Ujar Jeno. Memberi penjelasan pada penumpang lain yang tidak mendapat kursi untuk mengistirahatkan kaki mereka. 

"Jeno??!" Gracie mendesis. Memberi peringatan tersirat pada laki-laki itu agar tidak semakin  bertingkah bodoh dan berakhir mempermalukan diri sendiri. 

"kenapa sih? emang bener kan? oh bidarari jatuh dari surga. Tepat di hatiku. Eaaa~"

Jangan tanyakan perasaan Gracie. Dia langsung membuang muka, menatap keluar jendela. Ingin pura-pura tidak mengenali Jeno tapi seragam sekolah tidak bisa bohong. Seandainya diperbolehkan, dia akan turun dari bus saat ini juga.

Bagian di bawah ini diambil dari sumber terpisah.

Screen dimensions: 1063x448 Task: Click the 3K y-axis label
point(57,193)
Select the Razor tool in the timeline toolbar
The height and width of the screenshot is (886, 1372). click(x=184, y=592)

Semakin dikenal lebih dalam. Gracie semakin mempertanyakan kemana perginya martabat seorang Jeno Kenziero. Murid paling cemerlang di jurusan MIPA. Murid yang paling banyak menyumbang piagam dan prestasi untuk sekolah. Karena sejauh ini. Dia hanya melihat Jeno yang seringkali bersikap konyol, melontarkan candaan, juga omong kosong. Apa Jeno memiliki dua kepribadian?

***

Jeno.

Begitu turun dari bus. Gracie langsung melepaskan jaket Jeno dan mengembalikannya pada sang pemilik. Namun Jeno menolak. Sambil berbisik. "ada bercak merah di rok lo."

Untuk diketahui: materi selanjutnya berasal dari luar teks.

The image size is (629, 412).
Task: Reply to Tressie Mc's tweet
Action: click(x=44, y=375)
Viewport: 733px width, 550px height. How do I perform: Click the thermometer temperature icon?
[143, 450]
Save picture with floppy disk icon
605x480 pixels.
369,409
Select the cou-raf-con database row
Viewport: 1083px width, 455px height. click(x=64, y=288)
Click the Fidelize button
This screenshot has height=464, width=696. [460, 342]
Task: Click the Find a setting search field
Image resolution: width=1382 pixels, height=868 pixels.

Buru-buru Gracie kembali mengikatkan jaket kulit itu pada pinggangnya. Beruntung, jaketnya dapat menutupi bercak merah samar-samar di belakang rok si gadis. "thanks." ujar Gracie.

"sama-sama, cantik."

Ujar Jeno. Menggoda lagi. Namun, kali ini Gracie tidak protes seperti sebelum-sebelumnya. Mungkin saja gadis itu sudah lelah. Tidak punya tenaga lagi untuk sekedar mendesis, berdecak, dan melemparkan tatapan sinis.

Dengan berat hati, Jeno memisahkan diri dari Gracie. Dia memperhatikan punggung kecil itu sampai hilang dari pandangannya. Sebelum akhirnya dia juga memasuki kelas.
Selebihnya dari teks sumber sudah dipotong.